> [Work instruction] These entries are to be retyped in full, word for word.

(Pixel coordinate grounding data)
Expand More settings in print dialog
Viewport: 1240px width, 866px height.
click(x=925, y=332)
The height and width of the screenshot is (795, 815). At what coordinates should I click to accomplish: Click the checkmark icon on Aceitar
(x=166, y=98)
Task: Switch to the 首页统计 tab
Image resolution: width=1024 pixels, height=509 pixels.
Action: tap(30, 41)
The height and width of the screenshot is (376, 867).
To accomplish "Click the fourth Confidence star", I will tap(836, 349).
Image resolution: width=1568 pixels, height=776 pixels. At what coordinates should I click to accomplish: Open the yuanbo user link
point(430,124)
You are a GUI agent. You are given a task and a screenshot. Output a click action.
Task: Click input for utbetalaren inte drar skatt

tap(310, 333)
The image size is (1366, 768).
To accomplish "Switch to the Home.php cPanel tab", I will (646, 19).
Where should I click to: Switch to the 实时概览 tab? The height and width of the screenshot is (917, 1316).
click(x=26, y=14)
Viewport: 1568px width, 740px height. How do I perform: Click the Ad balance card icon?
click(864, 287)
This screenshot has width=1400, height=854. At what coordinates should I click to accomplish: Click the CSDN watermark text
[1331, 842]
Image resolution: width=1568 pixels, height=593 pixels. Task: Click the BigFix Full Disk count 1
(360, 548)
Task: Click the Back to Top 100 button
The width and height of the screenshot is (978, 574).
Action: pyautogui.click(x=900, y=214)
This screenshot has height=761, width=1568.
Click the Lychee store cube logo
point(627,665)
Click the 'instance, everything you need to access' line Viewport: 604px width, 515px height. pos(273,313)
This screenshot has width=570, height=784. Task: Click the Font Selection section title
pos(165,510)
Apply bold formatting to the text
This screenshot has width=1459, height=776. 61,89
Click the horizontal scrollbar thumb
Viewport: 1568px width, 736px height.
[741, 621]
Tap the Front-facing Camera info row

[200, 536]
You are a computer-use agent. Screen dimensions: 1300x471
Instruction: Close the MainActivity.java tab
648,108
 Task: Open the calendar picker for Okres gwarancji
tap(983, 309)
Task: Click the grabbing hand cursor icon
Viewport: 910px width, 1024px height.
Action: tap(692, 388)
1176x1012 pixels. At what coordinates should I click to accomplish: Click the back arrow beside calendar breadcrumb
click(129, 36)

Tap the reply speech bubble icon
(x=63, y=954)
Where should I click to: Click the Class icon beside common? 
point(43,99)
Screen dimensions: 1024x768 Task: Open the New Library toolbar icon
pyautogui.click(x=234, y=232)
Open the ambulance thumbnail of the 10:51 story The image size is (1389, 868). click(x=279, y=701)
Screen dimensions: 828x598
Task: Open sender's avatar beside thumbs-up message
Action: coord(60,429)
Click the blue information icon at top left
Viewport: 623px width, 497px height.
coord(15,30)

> [Written solution]
Expand More settings in print dialog
Viewport: 1240px width, 866px height.
click(x=925, y=332)
The height and width of the screenshot is (795, 815). At what coordinates should I click to accomplish: Click the checkmark icon on Aceitar
(x=166, y=98)
Task: Switch to the 首页统计 tab
Image resolution: width=1024 pixels, height=509 pixels.
Action: tap(30, 41)
The height and width of the screenshot is (376, 867).
To accomplish "Click the fourth Confidence star", I will tap(836, 349).
Image resolution: width=1568 pixels, height=776 pixels. At what coordinates should I click to accomplish: Open the yuanbo user link
point(430,124)
You are a GUI agent. You are given a task and a screenshot. Output a click action.
Task: Click input for utbetalaren inte drar skatt

tap(310, 333)
The image size is (1366, 768).
To accomplish "Switch to the Home.php cPanel tab", I will (646, 19).
Where should I click to: Switch to the 实时概览 tab? The height and width of the screenshot is (917, 1316).
click(x=26, y=14)
Viewport: 1568px width, 740px height. How do I perform: Click the Ad balance card icon?
click(864, 287)
This screenshot has width=1400, height=854. At what coordinates should I click to accomplish: Click the CSDN watermark text
[1331, 842]
Image resolution: width=1568 pixels, height=593 pixels. Task: Click the BigFix Full Disk count 1
(360, 548)
Task: Click the Back to Top 100 button
The width and height of the screenshot is (978, 574).
Action: pyautogui.click(x=900, y=214)
This screenshot has height=761, width=1568.
Click the Lychee store cube logo
point(627,665)
Click the 'instance, everything you need to access' line Viewport: 604px width, 515px height. pos(273,313)
This screenshot has width=570, height=784. Task: Click the Font Selection section title
pos(165,510)
Apply bold formatting to the text
This screenshot has width=1459, height=776. 61,89
Click the horizontal scrollbar thumb
Viewport: 1568px width, 736px height.
[741, 621]
Tap the Front-facing Camera info row

[200, 536]
You are a computer-use agent. Screen dimensions: 1300x471
Instruction: Close the MainActivity.java tab
648,108
 Task: Open the calendar picker for Okres gwarancji
tap(983, 309)
Task: Click the grabbing hand cursor icon
Viewport: 910px width, 1024px height.
Action: tap(692, 388)
1176x1012 pixels. At what coordinates should I click to accomplish: Click the back arrow beside calendar breadcrumb
click(129, 36)

Tap the reply speech bubble icon
(x=63, y=954)
Where should I click to: Click the Class icon beside common? 
point(43,99)
Screen dimensions: 1024x768 Task: Open the New Library toolbar icon
pyautogui.click(x=234, y=232)
Open the ambulance thumbnail of the 10:51 story The image size is (1389, 868). click(x=279, y=701)
Screen dimensions: 828x598
Task: Open sender's avatar beside thumbs-up message
Action: coord(60,429)
Click the blue information icon at top left
Viewport: 623px width, 497px height.
coord(15,30)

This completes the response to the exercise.